A CV is such an inaccurate record of someone's life. I don't care what your major was in university, answer this question: do you wash your cup in the office kitchen after your coffee or do you leave it in the sink and then pretend to hear your phone ringing in your office and scurry sneakily away? How do you waste your time? If the answer is, "I have long, drawn-out conversations with my co-workers about my children" then you're obviously quite a distinct personality type. If the answer is "I tend to email people I feel regretful about not catching up with" or "I usually drag out a task that involves walking somewhere, like, for instance, going to the post office", then you're obviously me... er, I mean, you're obviously another personality type altogether.
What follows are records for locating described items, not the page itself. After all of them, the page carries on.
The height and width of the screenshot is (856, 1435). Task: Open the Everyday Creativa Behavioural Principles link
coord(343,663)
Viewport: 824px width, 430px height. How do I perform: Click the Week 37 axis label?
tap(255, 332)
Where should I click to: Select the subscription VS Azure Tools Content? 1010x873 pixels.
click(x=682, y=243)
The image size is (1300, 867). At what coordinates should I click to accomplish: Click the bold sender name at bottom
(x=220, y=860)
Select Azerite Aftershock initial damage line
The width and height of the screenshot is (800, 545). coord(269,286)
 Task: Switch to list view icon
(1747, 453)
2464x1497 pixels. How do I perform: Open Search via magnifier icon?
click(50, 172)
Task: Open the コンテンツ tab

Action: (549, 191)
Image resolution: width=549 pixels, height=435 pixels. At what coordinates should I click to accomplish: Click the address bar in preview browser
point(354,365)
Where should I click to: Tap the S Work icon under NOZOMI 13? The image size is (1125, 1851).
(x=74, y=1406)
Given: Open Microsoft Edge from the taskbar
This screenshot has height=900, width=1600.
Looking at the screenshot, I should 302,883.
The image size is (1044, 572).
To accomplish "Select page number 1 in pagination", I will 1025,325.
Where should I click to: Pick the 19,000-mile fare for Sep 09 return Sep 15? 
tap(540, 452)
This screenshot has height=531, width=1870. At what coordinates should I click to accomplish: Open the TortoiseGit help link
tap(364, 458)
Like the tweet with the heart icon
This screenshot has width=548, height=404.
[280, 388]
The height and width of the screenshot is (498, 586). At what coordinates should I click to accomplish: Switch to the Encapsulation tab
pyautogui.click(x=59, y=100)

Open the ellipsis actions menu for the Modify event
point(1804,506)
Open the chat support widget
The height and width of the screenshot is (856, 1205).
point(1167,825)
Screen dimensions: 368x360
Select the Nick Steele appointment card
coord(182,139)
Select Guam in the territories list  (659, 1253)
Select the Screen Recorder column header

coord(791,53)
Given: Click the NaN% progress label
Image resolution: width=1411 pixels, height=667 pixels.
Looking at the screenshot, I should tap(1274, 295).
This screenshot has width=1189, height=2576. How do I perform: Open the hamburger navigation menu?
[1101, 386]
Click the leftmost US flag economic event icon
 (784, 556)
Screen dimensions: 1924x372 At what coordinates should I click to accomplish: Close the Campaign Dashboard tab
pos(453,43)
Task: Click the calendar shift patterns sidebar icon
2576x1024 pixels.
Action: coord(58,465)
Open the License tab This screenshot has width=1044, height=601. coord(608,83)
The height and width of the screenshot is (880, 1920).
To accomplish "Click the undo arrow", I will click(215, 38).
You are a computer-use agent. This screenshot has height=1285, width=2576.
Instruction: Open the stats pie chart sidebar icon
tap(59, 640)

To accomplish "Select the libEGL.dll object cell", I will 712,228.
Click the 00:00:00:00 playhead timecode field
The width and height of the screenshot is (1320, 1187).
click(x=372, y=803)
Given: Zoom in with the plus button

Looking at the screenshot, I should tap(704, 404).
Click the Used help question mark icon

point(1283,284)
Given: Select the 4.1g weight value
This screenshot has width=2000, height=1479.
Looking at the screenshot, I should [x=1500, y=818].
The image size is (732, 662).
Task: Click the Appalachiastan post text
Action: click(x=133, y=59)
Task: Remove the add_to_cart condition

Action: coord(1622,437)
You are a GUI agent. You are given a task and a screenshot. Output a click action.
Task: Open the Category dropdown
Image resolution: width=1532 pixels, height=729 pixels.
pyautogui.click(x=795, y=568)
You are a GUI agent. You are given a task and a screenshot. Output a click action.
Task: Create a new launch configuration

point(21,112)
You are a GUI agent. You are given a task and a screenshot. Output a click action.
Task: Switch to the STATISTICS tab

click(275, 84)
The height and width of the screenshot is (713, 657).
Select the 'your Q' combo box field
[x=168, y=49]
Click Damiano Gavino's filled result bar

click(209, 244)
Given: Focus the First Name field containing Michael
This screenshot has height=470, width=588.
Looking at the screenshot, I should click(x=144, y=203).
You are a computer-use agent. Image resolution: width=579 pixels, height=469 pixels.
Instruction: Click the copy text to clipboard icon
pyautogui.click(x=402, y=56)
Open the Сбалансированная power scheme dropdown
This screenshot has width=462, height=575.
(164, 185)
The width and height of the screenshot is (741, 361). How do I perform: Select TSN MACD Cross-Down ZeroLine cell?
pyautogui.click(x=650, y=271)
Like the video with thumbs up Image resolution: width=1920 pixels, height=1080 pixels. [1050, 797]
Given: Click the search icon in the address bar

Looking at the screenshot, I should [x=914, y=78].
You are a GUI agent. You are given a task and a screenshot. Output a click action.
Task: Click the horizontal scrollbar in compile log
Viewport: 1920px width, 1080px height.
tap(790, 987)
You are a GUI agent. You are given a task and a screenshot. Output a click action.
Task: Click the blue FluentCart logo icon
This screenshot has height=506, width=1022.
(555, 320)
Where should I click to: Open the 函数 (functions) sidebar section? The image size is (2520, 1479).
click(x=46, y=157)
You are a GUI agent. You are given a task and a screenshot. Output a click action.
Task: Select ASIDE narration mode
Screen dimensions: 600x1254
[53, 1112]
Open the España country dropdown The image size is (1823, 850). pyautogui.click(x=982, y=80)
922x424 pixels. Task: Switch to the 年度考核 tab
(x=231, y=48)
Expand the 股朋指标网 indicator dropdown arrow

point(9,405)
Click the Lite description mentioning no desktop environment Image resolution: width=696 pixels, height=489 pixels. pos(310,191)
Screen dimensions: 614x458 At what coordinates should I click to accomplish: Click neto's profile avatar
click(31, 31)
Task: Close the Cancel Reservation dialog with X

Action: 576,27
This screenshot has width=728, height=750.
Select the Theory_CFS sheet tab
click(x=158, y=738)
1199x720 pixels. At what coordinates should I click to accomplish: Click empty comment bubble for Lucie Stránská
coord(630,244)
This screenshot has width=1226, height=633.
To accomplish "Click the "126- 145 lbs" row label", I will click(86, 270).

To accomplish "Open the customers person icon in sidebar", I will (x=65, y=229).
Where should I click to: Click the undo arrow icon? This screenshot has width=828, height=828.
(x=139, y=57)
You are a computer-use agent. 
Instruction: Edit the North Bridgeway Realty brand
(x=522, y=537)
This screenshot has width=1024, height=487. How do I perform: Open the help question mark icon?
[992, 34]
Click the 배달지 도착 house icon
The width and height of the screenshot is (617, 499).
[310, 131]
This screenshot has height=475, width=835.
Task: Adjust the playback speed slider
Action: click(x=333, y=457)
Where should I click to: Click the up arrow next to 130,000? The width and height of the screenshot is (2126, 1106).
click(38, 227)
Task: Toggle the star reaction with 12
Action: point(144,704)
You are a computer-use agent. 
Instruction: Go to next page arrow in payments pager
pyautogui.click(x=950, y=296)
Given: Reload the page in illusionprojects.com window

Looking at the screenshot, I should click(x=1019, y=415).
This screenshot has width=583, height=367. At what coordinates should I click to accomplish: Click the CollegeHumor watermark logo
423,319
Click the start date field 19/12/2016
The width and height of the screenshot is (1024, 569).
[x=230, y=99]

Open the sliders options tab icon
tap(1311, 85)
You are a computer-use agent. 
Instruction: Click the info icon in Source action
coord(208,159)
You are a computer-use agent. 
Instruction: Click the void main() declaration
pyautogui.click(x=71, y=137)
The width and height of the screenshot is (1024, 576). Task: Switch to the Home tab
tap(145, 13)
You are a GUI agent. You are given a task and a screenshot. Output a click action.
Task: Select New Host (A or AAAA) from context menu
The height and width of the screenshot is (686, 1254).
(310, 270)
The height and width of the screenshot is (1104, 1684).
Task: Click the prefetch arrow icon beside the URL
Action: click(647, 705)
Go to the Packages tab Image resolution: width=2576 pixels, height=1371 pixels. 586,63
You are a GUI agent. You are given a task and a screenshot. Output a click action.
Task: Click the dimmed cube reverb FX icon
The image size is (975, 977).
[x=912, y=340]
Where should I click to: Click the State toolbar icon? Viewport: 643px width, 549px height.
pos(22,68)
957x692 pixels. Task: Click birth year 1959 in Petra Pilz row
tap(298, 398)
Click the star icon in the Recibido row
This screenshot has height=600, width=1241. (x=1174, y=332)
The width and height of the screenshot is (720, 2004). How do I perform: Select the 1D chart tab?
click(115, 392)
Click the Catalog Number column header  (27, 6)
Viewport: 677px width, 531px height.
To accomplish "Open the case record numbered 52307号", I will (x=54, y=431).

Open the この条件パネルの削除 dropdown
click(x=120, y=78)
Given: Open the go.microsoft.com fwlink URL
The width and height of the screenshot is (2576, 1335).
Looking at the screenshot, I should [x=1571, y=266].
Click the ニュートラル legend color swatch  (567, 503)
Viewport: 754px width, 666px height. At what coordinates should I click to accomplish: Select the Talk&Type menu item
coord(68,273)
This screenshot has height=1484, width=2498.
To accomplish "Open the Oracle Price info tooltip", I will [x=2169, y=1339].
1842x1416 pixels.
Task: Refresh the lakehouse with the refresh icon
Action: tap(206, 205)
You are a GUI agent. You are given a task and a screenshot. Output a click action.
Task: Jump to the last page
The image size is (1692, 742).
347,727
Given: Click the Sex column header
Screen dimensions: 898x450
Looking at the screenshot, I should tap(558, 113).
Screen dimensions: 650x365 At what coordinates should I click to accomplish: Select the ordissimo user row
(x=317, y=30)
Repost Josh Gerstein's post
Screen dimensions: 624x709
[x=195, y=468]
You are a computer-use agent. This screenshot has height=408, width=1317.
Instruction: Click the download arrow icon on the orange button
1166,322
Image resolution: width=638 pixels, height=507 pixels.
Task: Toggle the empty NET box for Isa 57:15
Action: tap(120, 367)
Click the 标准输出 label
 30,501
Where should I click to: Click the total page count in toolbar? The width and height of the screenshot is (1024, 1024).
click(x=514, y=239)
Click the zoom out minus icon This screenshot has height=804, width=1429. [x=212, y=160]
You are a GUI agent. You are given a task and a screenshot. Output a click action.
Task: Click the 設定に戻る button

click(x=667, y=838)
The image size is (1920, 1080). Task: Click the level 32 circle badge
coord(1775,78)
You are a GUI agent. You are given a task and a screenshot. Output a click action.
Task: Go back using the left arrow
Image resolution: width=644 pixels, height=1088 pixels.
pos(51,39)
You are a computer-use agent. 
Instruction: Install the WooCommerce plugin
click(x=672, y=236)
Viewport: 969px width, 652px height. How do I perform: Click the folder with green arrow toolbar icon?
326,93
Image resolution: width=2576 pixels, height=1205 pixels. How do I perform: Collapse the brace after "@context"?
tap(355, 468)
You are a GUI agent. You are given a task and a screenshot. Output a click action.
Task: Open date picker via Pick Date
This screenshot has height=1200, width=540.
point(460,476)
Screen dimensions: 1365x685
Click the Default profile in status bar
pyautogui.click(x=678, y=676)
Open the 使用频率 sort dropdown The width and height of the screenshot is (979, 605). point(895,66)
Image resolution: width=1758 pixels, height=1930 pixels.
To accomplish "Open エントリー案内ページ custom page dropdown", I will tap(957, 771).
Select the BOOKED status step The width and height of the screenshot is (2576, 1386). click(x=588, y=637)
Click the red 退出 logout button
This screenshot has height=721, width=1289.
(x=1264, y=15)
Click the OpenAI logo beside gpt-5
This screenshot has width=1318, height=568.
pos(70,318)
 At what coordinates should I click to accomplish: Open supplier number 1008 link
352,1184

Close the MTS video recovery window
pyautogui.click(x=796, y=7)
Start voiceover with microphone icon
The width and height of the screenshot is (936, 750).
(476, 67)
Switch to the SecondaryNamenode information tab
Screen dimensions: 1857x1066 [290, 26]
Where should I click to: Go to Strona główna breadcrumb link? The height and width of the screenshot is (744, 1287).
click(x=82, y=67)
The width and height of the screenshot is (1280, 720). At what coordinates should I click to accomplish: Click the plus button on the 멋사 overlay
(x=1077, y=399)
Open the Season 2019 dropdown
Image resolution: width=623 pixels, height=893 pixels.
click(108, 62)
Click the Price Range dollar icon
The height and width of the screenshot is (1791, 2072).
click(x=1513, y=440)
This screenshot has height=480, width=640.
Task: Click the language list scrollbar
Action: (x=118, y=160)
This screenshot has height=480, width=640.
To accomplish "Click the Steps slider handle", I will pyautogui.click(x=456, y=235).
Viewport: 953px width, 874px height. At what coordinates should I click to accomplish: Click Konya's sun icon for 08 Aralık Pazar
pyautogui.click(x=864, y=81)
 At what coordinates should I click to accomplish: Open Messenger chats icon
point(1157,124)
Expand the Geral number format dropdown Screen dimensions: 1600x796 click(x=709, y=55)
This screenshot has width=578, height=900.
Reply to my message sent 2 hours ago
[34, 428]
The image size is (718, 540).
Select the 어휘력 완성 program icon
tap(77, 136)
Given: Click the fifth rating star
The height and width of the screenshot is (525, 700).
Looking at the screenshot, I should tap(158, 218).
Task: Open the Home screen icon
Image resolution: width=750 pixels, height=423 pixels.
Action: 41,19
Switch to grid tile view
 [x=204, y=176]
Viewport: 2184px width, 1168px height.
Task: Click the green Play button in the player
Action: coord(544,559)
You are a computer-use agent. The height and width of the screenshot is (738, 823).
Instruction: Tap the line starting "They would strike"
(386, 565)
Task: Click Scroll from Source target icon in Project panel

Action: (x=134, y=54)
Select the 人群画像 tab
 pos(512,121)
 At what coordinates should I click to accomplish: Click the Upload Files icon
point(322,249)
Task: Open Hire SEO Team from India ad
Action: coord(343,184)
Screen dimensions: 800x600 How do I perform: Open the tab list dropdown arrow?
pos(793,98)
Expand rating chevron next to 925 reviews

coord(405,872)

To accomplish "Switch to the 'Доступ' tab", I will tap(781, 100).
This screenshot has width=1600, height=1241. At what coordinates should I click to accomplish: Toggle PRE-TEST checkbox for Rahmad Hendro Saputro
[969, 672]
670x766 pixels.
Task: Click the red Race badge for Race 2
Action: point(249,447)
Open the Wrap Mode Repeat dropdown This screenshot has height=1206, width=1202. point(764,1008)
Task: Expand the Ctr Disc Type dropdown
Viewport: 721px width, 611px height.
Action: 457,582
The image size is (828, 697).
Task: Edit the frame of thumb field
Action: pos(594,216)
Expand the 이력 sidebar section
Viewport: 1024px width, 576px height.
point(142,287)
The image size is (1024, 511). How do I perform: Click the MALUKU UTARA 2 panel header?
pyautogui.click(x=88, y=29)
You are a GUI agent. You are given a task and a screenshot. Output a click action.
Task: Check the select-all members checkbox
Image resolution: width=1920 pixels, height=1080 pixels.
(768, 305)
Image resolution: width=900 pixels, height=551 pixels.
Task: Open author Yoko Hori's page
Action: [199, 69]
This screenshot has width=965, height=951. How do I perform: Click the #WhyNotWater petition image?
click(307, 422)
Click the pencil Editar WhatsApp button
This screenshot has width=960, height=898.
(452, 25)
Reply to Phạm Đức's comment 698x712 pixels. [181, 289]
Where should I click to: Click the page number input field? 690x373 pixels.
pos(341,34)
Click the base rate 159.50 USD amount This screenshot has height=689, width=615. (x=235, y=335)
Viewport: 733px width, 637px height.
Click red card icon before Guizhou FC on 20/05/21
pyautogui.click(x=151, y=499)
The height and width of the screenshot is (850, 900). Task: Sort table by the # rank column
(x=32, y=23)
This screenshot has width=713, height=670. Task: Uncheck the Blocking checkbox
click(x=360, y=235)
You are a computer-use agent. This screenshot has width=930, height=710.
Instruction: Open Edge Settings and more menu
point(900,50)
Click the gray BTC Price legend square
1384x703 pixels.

I think we should revamp the entire system. That's all I'm saying. It would make for much more functional workplaces and it would eradicate CV-only expressions such as "charged with overseeing the co-ordination of staff systems" (which is the sort of crap people used to write on their CVs when I worked in a job reading CVs. I figured out eventually that what they actually meant was "I was a secretary", when what it sounded like was "I ran the UN for a while just after I graduated"). Having been a secretary, I know that these two jobs are probably equally as demanding, but they are not the same thing.

Anyway. Have an excellent weekend, everyone. Be glad you're not the guy in the street outside my office who was driving a truck-load of dirt down a narrow laneway and the back of his truck fell off onto the road in the centre of the CBD. Now THAT is a bad day at the office.